Saved entries
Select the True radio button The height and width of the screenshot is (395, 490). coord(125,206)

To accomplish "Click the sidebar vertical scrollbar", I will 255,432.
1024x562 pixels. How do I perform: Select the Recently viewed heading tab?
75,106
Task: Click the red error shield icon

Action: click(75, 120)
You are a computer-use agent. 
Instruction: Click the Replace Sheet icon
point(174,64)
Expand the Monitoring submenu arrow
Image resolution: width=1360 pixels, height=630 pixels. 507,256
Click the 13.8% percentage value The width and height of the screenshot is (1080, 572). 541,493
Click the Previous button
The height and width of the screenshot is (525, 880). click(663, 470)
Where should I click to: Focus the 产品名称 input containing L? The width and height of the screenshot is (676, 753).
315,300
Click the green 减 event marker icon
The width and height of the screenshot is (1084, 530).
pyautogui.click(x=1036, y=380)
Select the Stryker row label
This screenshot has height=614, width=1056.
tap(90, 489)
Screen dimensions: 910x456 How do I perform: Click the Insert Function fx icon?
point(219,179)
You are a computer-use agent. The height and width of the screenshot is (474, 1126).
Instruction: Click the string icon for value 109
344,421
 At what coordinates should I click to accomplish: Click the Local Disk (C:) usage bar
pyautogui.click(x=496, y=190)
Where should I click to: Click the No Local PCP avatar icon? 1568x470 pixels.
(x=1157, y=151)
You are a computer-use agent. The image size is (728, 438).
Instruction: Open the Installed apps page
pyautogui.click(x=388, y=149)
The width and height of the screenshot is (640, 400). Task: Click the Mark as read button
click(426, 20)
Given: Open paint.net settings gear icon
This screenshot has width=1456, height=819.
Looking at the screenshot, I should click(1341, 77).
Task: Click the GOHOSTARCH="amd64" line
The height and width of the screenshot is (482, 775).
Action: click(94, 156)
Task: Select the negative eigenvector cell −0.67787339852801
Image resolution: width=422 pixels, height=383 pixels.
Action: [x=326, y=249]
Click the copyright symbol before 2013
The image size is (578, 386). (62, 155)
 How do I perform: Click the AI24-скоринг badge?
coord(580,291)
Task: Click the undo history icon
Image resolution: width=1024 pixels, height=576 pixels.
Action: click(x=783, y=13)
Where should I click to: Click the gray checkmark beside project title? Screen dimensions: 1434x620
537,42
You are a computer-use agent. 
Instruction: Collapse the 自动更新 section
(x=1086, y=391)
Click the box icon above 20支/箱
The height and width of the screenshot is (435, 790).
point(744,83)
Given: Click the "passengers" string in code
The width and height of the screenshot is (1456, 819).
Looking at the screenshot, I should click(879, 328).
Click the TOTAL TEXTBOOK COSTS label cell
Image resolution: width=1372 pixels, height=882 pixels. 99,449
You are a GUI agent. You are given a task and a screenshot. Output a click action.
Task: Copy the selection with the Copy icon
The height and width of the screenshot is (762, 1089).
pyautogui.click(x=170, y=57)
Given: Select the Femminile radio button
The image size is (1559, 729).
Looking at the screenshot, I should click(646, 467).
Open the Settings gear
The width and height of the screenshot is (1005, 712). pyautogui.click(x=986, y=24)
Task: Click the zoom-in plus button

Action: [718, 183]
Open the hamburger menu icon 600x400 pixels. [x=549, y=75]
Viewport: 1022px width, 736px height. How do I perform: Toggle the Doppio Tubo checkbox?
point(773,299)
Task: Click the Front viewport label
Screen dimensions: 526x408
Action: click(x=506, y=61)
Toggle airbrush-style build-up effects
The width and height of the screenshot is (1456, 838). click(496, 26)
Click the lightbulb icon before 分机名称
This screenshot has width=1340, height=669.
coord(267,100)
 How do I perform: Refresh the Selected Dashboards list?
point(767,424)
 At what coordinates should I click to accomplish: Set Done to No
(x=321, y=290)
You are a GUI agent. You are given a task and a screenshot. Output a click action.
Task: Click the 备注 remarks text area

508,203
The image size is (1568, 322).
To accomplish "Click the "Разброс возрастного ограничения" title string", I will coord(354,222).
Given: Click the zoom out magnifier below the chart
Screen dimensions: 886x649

§ **EXERCISE BRIEF**
Report every line in the listing above that contains the string "radio", matching case exactly.

§ **TASK OUTPUT**
Select the True radio button The height and width of the screenshot is (395, 490). coord(125,206)
Given: Select the Femminile radio button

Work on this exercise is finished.